Theory of the lattice vibrations of germanium

Abstract

Previous attempts to explain the frequency-wave number relations for the normal modes of germanium, which have been determined experimentally by Brockhouse & Iyengar, have required the assumption of force constants between atoms which are relatively far apart. The theory then involves a large number of undetermined parameters which have no obvious physical justification, and the fact that the elastic constants of germanium satisfy an identity which might suggest that only interactions between adjacent atoms are important, has to be dismissed as a coincidence.
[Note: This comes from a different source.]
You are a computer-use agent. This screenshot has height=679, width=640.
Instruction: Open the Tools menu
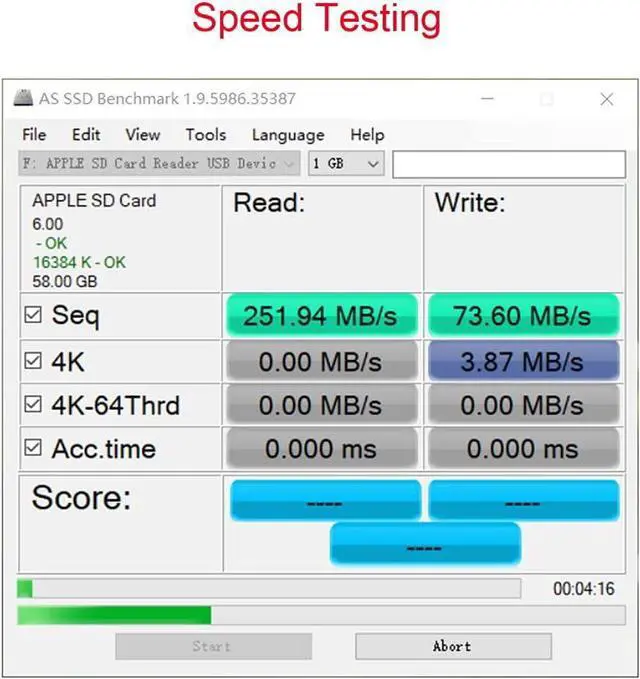[x=206, y=135]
In this paper we extend the Born-von Kármán theory of lattice dynamics to apply to a simple model of the germanium crystal, in which each atom is regarded as a charged core coupled to an oppositely charged shell. This gives the atom the property of polarizability, not only in an electric field but also under the influence of bonding interactions between adjacent atoms. On the basis of this model, the frequency-wave number relations can be reasonably well accounted for with only two disposable parameters, and a simple explanation is provided of the fact that the elastic constants satisfy Born’s identity. The value deduced for the polarizability of a germanium atom, using the neutron spectroscopy data of Brockhouse & Iyengar, is in good agreement with that determined directly from the dielectric constant. An extension of the theory of Mashkevich & Tolpygo provides some theoretical justification for the use of a shell model for germanium.